━━━━━ DATA RECORDS ━━━━━

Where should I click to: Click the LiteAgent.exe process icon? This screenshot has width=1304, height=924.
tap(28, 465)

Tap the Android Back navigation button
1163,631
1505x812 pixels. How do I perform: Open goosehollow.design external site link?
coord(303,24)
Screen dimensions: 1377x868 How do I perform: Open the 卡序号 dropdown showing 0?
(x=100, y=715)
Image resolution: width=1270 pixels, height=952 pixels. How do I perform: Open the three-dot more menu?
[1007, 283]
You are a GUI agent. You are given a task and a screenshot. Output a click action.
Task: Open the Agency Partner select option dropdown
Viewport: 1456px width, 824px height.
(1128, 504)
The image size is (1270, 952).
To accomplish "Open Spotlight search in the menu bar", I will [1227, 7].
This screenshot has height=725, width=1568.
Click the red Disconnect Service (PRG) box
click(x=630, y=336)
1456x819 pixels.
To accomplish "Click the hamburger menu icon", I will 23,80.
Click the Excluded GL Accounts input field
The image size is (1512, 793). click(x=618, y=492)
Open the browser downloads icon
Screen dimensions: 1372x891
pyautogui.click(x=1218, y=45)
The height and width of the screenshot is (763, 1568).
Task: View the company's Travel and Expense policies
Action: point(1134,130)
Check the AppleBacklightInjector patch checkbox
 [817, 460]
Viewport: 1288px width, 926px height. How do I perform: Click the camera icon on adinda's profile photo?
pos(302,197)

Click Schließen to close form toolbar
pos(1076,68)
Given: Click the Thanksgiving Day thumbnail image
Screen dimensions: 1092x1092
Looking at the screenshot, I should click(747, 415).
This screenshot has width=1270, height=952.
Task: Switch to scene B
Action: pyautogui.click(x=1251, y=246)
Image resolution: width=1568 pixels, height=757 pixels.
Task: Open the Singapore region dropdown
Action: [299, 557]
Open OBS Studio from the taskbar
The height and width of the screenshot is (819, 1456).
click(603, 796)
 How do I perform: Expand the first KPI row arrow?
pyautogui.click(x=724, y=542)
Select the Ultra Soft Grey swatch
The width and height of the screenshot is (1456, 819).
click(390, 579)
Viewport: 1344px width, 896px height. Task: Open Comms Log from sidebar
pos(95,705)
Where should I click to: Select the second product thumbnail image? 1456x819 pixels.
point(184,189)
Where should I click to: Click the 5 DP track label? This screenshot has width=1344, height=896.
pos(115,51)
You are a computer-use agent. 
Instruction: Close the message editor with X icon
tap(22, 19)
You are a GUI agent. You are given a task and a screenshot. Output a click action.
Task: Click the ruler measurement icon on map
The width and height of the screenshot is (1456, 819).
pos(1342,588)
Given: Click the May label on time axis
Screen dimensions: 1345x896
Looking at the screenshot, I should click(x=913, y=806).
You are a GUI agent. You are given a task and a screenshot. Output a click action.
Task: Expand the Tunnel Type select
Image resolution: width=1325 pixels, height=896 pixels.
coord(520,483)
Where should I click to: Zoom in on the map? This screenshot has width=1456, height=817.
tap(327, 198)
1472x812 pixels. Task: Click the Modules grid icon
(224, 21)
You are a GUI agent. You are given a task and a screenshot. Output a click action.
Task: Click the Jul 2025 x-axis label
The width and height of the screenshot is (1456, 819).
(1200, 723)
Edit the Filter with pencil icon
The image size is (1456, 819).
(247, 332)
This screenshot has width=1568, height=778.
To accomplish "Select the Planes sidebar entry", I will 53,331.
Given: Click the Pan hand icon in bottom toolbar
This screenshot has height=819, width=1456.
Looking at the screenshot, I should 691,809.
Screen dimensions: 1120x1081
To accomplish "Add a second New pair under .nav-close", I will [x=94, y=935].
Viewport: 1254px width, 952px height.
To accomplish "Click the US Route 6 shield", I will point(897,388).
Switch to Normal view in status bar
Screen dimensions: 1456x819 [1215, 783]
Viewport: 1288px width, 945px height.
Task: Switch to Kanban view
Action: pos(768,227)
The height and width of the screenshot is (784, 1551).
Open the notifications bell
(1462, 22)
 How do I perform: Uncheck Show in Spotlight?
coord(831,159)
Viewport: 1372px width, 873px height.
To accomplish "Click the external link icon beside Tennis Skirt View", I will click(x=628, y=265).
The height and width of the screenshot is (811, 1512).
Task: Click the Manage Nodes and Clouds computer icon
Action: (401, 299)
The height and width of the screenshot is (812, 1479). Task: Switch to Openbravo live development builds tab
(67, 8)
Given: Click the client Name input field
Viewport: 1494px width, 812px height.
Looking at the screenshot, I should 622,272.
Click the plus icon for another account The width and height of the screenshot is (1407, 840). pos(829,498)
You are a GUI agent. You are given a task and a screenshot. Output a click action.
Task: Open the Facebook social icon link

━━━━━

Copy out the data in full, exactly.

_SOLUTION TO THIS PROBLEM_:
Where should I click to: Click the LiteAgent.exe process icon? This screenshot has width=1304, height=924.
tap(28, 465)

Tap the Android Back navigation button
1163,631
1505x812 pixels. How do I perform: Open goosehollow.design external site link?
coord(303,24)
Screen dimensions: 1377x868 How do I perform: Open the 卡序号 dropdown showing 0?
(x=100, y=715)
Image resolution: width=1270 pixels, height=952 pixels. How do I perform: Open the three-dot more menu?
[1007, 283]
You are a GUI agent. You are given a task and a screenshot. Output a click action.
Task: Open the Agency Partner select option dropdown
Viewport: 1456px width, 824px height.
(1128, 504)
The image size is (1270, 952).
To accomplish "Open Spotlight search in the menu bar", I will [1227, 7].
This screenshot has height=725, width=1568.
Click the red Disconnect Service (PRG) box
click(x=630, y=336)
1456x819 pixels.
To accomplish "Click the hamburger menu icon", I will 23,80.
Click the Excluded GL Accounts input field
The image size is (1512, 793). click(x=618, y=492)
Open the browser downloads icon
Screen dimensions: 1372x891
pyautogui.click(x=1218, y=45)
The height and width of the screenshot is (763, 1568).
Task: View the company's Travel and Expense policies
Action: point(1134,130)
Check the AppleBacklightInjector patch checkbox
 [817, 460]
Viewport: 1288px width, 926px height. How do I perform: Click the camera icon on adinda's profile photo?
pos(302,197)

Click Schließen to close form toolbar
pos(1076,68)
Given: Click the Thanksgiving Day thumbnail image
Screen dimensions: 1092x1092
Looking at the screenshot, I should click(747, 415).
This screenshot has width=1270, height=952.
Task: Switch to scene B
Action: pyautogui.click(x=1251, y=246)
Image resolution: width=1568 pixels, height=757 pixels.
Task: Open the Singapore region dropdown
Action: [299, 557]
Open OBS Studio from the taskbar
The height and width of the screenshot is (819, 1456).
click(603, 796)
 How do I perform: Expand the first KPI row arrow?
pyautogui.click(x=724, y=542)
Select the Ultra Soft Grey swatch
The width and height of the screenshot is (1456, 819).
click(390, 579)
Viewport: 1344px width, 896px height. Task: Open Comms Log from sidebar
pos(95,705)
Where should I click to: Select the second product thumbnail image? 1456x819 pixels.
point(184,189)
Where should I click to: Click the 5 DP track label? This screenshot has width=1344, height=896.
pos(115,51)
You are a computer-use agent. 
Instruction: Close the message editor with X icon
tap(22, 19)
You are a GUI agent. You are given a task and a screenshot. Output a click action.
Task: Click the ruler measurement icon on map
The width and height of the screenshot is (1456, 819).
pos(1342,588)
Given: Click the May label on time axis
Screen dimensions: 1345x896
Looking at the screenshot, I should click(x=913, y=806).
You are a GUI agent. You are given a task and a screenshot. Output a click action.
Task: Expand the Tunnel Type select
Image resolution: width=1325 pixels, height=896 pixels.
coord(520,483)
Where should I click to: Zoom in on the map? This screenshot has width=1456, height=817.
tap(327, 198)
1472x812 pixels. Task: Click the Modules grid icon
(224, 21)
You are a GUI agent. You are given a task and a screenshot. Output a click action.
Task: Click the Jul 2025 x-axis label
The width and height of the screenshot is (1456, 819).
(1200, 723)
Edit the Filter with pencil icon
The image size is (1456, 819).
(247, 332)
This screenshot has width=1568, height=778.
To accomplish "Select the Planes sidebar entry", I will 53,331.
Given: Click the Pan hand icon in bottom toolbar
This screenshot has height=819, width=1456.
Looking at the screenshot, I should 691,809.
Screen dimensions: 1120x1081
To accomplish "Add a second New pair under .nav-close", I will [x=94, y=935].
Viewport: 1254px width, 952px height.
To accomplish "Click the US Route 6 shield", I will point(897,388).
Switch to Normal view in status bar
Screen dimensions: 1456x819 [1215, 783]
Viewport: 1288px width, 945px height.
Task: Switch to Kanban view
Action: pos(768,227)
The height and width of the screenshot is (784, 1551).
Open the notifications bell
(1462, 22)
 How do I perform: Uncheck Show in Spotlight?
coord(831,159)
Viewport: 1372px width, 873px height.
To accomplish "Click the external link icon beside Tennis Skirt View", I will click(x=628, y=265).
The height and width of the screenshot is (811, 1512).
Task: Click the Manage Nodes and Clouds computer icon
Action: (401, 299)
The height and width of the screenshot is (812, 1479). Task: Switch to Openbravo live development builds tab
(67, 8)
Given: Click the client Name input field
Viewport: 1494px width, 812px height.
Looking at the screenshot, I should 622,272.
Click the plus icon for another account The width and height of the screenshot is (1407, 840). pos(829,498)
You are a GUI agent. You are given a task and a screenshot. Output a click action.
Task: Open the Facebook social icon link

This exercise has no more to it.